### Set task
Edit the listing below by changing "padlock" to "lock" and write out every line again with nothing else altered.

### Records supplied
%%

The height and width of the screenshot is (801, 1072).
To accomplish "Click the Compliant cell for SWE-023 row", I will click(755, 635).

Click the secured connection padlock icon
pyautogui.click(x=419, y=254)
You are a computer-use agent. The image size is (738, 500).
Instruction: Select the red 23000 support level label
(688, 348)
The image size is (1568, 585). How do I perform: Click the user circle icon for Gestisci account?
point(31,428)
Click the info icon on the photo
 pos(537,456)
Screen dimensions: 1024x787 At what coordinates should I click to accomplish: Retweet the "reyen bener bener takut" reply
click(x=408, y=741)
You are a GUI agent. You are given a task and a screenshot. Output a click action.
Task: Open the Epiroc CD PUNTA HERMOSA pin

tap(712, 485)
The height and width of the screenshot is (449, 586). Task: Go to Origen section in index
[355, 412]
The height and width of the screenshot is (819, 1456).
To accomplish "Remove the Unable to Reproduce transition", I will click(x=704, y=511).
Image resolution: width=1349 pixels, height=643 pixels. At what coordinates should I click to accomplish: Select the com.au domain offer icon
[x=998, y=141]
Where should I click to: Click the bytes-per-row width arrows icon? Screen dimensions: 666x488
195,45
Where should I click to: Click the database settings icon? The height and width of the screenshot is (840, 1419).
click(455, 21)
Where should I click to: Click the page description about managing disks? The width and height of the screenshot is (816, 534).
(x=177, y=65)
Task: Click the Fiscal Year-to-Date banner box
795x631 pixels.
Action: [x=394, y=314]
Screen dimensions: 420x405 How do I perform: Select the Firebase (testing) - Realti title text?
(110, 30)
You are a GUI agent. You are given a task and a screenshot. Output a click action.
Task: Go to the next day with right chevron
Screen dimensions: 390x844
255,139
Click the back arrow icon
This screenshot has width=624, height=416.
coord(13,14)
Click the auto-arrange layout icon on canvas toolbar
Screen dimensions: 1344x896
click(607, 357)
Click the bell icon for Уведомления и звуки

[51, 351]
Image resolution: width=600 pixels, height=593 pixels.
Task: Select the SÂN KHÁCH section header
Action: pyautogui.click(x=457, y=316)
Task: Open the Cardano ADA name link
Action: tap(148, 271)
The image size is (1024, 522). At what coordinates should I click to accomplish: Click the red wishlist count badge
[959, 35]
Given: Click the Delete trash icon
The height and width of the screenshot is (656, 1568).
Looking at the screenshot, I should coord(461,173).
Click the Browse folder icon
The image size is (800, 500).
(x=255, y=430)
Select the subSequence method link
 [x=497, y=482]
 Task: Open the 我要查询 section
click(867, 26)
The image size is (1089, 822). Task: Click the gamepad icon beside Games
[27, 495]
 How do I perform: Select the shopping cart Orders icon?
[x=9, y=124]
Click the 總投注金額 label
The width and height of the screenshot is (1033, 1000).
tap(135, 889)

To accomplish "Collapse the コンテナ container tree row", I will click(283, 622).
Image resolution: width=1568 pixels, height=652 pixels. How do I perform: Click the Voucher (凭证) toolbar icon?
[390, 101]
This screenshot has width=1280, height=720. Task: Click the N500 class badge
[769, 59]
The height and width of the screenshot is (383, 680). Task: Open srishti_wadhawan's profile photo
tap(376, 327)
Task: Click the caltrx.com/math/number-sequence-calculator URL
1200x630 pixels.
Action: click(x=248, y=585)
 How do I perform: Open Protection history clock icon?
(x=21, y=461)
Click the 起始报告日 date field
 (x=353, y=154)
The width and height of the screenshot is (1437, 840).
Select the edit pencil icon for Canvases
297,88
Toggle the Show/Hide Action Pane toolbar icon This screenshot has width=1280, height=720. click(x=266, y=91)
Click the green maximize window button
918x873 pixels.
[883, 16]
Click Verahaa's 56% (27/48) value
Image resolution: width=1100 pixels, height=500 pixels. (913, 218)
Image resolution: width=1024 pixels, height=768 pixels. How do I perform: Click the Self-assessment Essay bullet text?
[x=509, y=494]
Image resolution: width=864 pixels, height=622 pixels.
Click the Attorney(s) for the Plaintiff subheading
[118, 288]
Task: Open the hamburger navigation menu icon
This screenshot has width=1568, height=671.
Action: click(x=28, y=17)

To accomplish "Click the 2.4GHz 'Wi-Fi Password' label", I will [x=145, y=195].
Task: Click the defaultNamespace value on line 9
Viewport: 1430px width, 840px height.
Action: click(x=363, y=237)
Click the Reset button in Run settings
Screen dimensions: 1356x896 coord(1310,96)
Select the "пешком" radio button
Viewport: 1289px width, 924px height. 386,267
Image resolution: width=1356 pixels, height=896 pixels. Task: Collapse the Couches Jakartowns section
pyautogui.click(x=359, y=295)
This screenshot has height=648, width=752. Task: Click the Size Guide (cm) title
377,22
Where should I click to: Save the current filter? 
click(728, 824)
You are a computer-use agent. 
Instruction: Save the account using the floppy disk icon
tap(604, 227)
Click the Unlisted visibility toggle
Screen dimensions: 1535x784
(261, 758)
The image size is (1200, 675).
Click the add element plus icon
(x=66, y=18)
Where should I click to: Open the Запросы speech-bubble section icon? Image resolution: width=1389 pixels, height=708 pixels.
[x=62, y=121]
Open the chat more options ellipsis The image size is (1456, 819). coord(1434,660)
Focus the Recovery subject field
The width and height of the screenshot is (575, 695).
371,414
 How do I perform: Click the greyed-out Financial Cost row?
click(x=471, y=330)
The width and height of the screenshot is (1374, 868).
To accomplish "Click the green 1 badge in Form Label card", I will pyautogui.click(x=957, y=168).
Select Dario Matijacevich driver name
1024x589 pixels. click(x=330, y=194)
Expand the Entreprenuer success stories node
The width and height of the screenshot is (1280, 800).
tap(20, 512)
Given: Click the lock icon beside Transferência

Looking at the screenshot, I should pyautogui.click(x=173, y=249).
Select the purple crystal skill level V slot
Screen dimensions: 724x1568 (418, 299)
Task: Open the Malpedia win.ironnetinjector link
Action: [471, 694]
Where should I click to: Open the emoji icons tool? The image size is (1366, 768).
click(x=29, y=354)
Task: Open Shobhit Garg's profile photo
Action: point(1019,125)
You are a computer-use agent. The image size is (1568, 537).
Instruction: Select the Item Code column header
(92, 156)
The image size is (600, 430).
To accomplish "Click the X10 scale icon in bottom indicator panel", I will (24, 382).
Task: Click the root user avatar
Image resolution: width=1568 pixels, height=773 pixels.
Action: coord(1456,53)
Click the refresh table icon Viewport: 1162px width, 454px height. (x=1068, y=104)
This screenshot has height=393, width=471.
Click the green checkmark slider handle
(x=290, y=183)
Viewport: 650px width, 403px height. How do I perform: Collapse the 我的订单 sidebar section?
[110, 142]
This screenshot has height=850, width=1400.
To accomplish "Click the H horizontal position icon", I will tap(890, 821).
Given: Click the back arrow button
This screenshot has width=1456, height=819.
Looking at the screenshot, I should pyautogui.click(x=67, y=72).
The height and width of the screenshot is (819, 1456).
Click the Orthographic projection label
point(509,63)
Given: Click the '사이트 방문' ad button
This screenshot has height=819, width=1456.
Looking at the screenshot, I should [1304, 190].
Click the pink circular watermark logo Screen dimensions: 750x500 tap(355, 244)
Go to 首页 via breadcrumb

%%

### Solution to this exercise
The height and width of the screenshot is (801, 1072).
To accomplish "Click the Compliant cell for SWE-023 row", I will click(755, 635).

Click the secured connection lock icon
pyautogui.click(x=419, y=254)
You are a computer-use agent. The image size is (738, 500).
Instruction: Select the red 23000 support level label
(688, 348)
The image size is (1568, 585). How do I perform: Click the user circle icon for Gestisci account?
point(31,428)
Click the info icon on the photo
 pos(537,456)
Screen dimensions: 1024x787 At what coordinates should I click to accomplish: Retweet the "reyen bener bener takut" reply
click(x=408, y=741)
You are a GUI agent. You are given a task and a screenshot. Output a click action.
Task: Open the Epiroc CD PUNTA HERMOSA pin

tap(712, 485)
The height and width of the screenshot is (449, 586). Task: Go to Origen section in index
[355, 412]
The height and width of the screenshot is (819, 1456).
To accomplish "Remove the Unable to Reproduce transition", I will click(x=704, y=511).
Image resolution: width=1349 pixels, height=643 pixels. At what coordinates should I click to accomplish: Select the com.au domain offer icon
[x=998, y=141]
Where should I click to: Click the bytes-per-row width arrows icon? Screen dimensions: 666x488
195,45
Where should I click to: Click the database settings icon? The height and width of the screenshot is (840, 1419).
click(455, 21)
Where should I click to: Click the page description about managing disks? The width and height of the screenshot is (816, 534).
(x=177, y=65)
Task: Click the Fiscal Year-to-Date banner box
795x631 pixels.
Action: [x=394, y=314]
Screen dimensions: 420x405 How do I perform: Select the Firebase (testing) - Realti title text?
(110, 30)
You are a GUI agent. You are given a task and a screenshot. Output a click action.
Task: Go to the next day with right chevron
Screen dimensions: 390x844
255,139
Click the back arrow icon
This screenshot has width=624, height=416.
coord(13,14)
Click the auto-arrange layout icon on canvas toolbar
Screen dimensions: 1344x896
click(607, 357)
Click the bell icon for Уведомления и звуки

[51, 351]
Image resolution: width=600 pixels, height=593 pixels.
Task: Select the SÂN KHÁCH section header
Action: pyautogui.click(x=457, y=316)
Task: Open the Cardano ADA name link
Action: tap(148, 271)
The image size is (1024, 522). At what coordinates should I click to accomplish: Click the red wishlist count badge
[959, 35]
Given: Click the Delete trash icon
The height and width of the screenshot is (656, 1568).
Looking at the screenshot, I should coord(461,173).
Click the Browse folder icon
The image size is (800, 500).
(x=255, y=430)
Select the subSequence method link
 [x=497, y=482]
 Task: Open the 我要查询 section
click(867, 26)
The image size is (1089, 822). Task: Click the gamepad icon beside Games
[27, 495]
 How do I perform: Select the shopping cart Orders icon?
[x=9, y=124]
Click the 總投注金額 label
The width and height of the screenshot is (1033, 1000).
tap(135, 889)

To accomplish "Collapse the コンテナ container tree row", I will click(283, 622).
Image resolution: width=1568 pixels, height=652 pixels. How do I perform: Click the Voucher (凭证) toolbar icon?
[390, 101]
This screenshot has width=1280, height=720. Task: Click the N500 class badge
[769, 59]
The height and width of the screenshot is (383, 680). Task: Open srishti_wadhawan's profile photo
tap(376, 327)
Task: Click the caltrx.com/math/number-sequence-calculator URL
1200x630 pixels.
Action: click(x=248, y=585)
 How do I perform: Open Protection history clock icon?
(x=21, y=461)
Click the 起始报告日 date field
 (x=353, y=154)
The width and height of the screenshot is (1437, 840).
Select the edit pencil icon for Canvases
297,88
Toggle the Show/Hide Action Pane toolbar icon This screenshot has width=1280, height=720. click(x=266, y=91)
Click the green maximize window button
918x873 pixels.
[883, 16]
Click Verahaa's 56% (27/48) value
Image resolution: width=1100 pixels, height=500 pixels. (913, 218)
Image resolution: width=1024 pixels, height=768 pixels. How do I perform: Click the Self-assessment Essay bullet text?
[x=509, y=494]
Image resolution: width=864 pixels, height=622 pixels.
Click the Attorney(s) for the Plaintiff subheading
[118, 288]
Task: Open the hamburger navigation menu icon
This screenshot has width=1568, height=671.
Action: click(x=28, y=17)

To accomplish "Click the 2.4GHz 'Wi-Fi Password' label", I will [x=145, y=195].
Task: Click the defaultNamespace value on line 9
Viewport: 1430px width, 840px height.
Action: click(x=363, y=237)
Click the Reset button in Run settings
Screen dimensions: 1356x896 coord(1310,96)
Select the "пешком" radio button
Viewport: 1289px width, 924px height. 386,267
Image resolution: width=1356 pixels, height=896 pixels. Task: Collapse the Couches Jakartowns section
pyautogui.click(x=359, y=295)
This screenshot has height=648, width=752. Task: Click the Size Guide (cm) title
377,22
Where should I click to: Save the current filter? 
click(728, 824)
You are a computer-use agent. 
Instruction: Save the account using the floppy disk icon
tap(604, 227)
Click the Unlisted visibility toggle
Screen dimensions: 1535x784
(261, 758)
The image size is (1200, 675).
Click the add element plus icon
(x=66, y=18)
Where should I click to: Open the Запросы speech-bubble section icon? Image resolution: width=1389 pixels, height=708 pixels.
[x=62, y=121]
Open the chat more options ellipsis The image size is (1456, 819). coord(1434,660)
Focus the Recovery subject field
The width and height of the screenshot is (575, 695).
371,414
 How do I perform: Click the greyed-out Financial Cost row?
click(x=471, y=330)
The width and height of the screenshot is (1374, 868).
To accomplish "Click the green 1 badge in Form Label card", I will pyautogui.click(x=957, y=168).
Select Dario Matijacevich driver name
1024x589 pixels. click(x=330, y=194)
Expand the Entreprenuer success stories node
The width and height of the screenshot is (1280, 800).
tap(20, 512)
Given: Click the lock icon beside Transferência

Looking at the screenshot, I should pyautogui.click(x=173, y=249).
Select the purple crystal skill level V slot
Screen dimensions: 724x1568 (418, 299)
Task: Open the Malpedia win.ironnetinjector link
Action: [471, 694]
Where should I click to: Open the emoji icons tool? The image size is (1366, 768).
click(x=29, y=354)
Task: Open Shobhit Garg's profile photo
Action: point(1019,125)
You are a computer-use agent. The image size is (1568, 537).
Instruction: Select the Item Code column header
(92, 156)
The image size is (600, 430).
To accomplish "Click the X10 scale icon in bottom indicator panel", I will (24, 382).
Task: Click the root user avatar
Image resolution: width=1568 pixels, height=773 pixels.
Action: coord(1456,53)
Click the refresh table icon Viewport: 1162px width, 454px height. (x=1068, y=104)
This screenshot has height=393, width=471.
Click the green checkmark slider handle
(x=290, y=183)
Viewport: 650px width, 403px height. How do I perform: Collapse the 我的订单 sidebar section?
[110, 142]
This screenshot has height=850, width=1400.
To accomplish "Click the H horizontal position icon", I will tap(890, 821).
Given: Click the back arrow button
This screenshot has width=1456, height=819.
Looking at the screenshot, I should pyautogui.click(x=67, y=72).
The height and width of the screenshot is (819, 1456).
Click the Orthographic projection label
point(509,63)
Given: Click the '사이트 방문' ad button
This screenshot has height=819, width=1456.
Looking at the screenshot, I should [1304, 190].
Click the pink circular watermark logo Screen dimensions: 750x500 tap(355, 244)
Go to 首页 via breadcrumb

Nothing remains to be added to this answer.